The grammar of wh-interpretation, scrambling and de re/de dicto distinction
Ph.D. Dissertation, 1997
This study investigates the ambiguities of w- phrases in interrogative
and declarative contexts in Korean, scrambling with semantic import, and
de re/de dicto distinction in opaque contexts. Against Diesing's (1992)
strict partition of IP/VP, I argue that the syntactic partition should
be extended to CP/IP. Within the Minimalist framework, I propose that
the motivation for extending the mapping is given by THEME. Once assigned
a THEME, an element becomes a logical subject of a categorical judgment
in the sense of Kuroda (1972). W- phrases in Korean such as nwukwu are
ambiguous between a wh-question phrase and an indefinite NP interpretation
in interrogative contexts. Moreover, they are ambiguous between a quantificational
and a nonquantificational interpretation, and between a specific and a
nonspecific interpretation. Along with the Split CP Hypothesis, I account
for the ambiguity between a wh- question and an indefinite NP interpretation
in terms of feature specification of lowerC. Furthermore, I account for
the ambiguity between a quantificational and a nonquantificational interpretation,
on the one hand, and between a specific and a nonspecific interpretation,
on the other hand, in terms of THEME feature checking. I argue that the
strength of (+Wh) is not responsible for overt wh- scrambling in Korean.

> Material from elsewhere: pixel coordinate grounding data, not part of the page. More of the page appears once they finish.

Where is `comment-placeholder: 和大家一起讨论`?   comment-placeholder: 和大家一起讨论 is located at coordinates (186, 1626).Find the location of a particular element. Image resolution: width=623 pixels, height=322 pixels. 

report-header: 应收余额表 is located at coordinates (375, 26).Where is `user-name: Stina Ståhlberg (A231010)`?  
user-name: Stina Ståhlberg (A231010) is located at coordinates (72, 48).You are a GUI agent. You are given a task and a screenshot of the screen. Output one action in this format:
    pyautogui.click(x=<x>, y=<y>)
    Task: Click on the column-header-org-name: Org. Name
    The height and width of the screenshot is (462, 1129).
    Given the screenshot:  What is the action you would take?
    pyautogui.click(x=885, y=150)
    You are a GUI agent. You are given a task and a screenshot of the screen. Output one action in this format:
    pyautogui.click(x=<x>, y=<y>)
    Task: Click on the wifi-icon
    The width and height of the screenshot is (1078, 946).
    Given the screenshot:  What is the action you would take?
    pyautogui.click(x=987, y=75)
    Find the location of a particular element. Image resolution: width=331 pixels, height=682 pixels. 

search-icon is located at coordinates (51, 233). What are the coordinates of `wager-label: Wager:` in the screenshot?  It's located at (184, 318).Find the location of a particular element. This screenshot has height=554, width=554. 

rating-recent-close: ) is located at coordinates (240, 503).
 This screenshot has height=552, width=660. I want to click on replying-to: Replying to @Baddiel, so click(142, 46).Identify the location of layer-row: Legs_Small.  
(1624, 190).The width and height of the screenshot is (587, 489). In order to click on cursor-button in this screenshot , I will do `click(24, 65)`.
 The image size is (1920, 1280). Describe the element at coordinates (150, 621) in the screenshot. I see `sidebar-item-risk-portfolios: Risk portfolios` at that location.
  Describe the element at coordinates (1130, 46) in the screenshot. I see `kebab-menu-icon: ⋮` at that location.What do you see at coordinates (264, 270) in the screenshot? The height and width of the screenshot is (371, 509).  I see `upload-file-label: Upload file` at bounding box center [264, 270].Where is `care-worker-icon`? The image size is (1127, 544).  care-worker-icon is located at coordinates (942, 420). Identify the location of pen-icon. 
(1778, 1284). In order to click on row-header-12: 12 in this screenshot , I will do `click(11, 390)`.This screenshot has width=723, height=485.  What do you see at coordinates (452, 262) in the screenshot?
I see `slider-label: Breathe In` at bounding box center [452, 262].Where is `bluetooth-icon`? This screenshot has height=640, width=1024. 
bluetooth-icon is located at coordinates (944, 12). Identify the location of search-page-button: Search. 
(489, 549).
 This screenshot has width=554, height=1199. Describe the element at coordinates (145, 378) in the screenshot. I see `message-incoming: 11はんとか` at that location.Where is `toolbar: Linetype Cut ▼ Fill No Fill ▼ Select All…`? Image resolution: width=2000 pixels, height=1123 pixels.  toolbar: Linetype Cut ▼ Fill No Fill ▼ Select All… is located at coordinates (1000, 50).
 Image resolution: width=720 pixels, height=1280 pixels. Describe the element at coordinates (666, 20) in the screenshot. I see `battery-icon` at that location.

Rather, overt wh-scrambling is driven by a strong THEME feature checking;
an overtly scrambled element is understood as nonquantificational or specific.
Two points are argued concerning scrambling. One is that there exists
semantically unvacuous scrambling. The other is that such scrambling is
motivated by a formal-morphological feature THEME checking. Scrambling
with A-properties is accounted for in terms of THEME feature checking
in (Spec, lowerC) or (Spec, v P), whereas scrambling with A'-properties
is accounted for in terms of base generation in an adjunction position.
While the de re interpretation of the embedded subject of ECM constructions
is readily accounted for, that of the embedded subject of opaque contexts
cannot be straightforwardly accounted of in terms of the scope-based theory.
I argue that the THEME feature account provides a plausible syntactic
account of the de re/de dicto distinction in opaque contexts.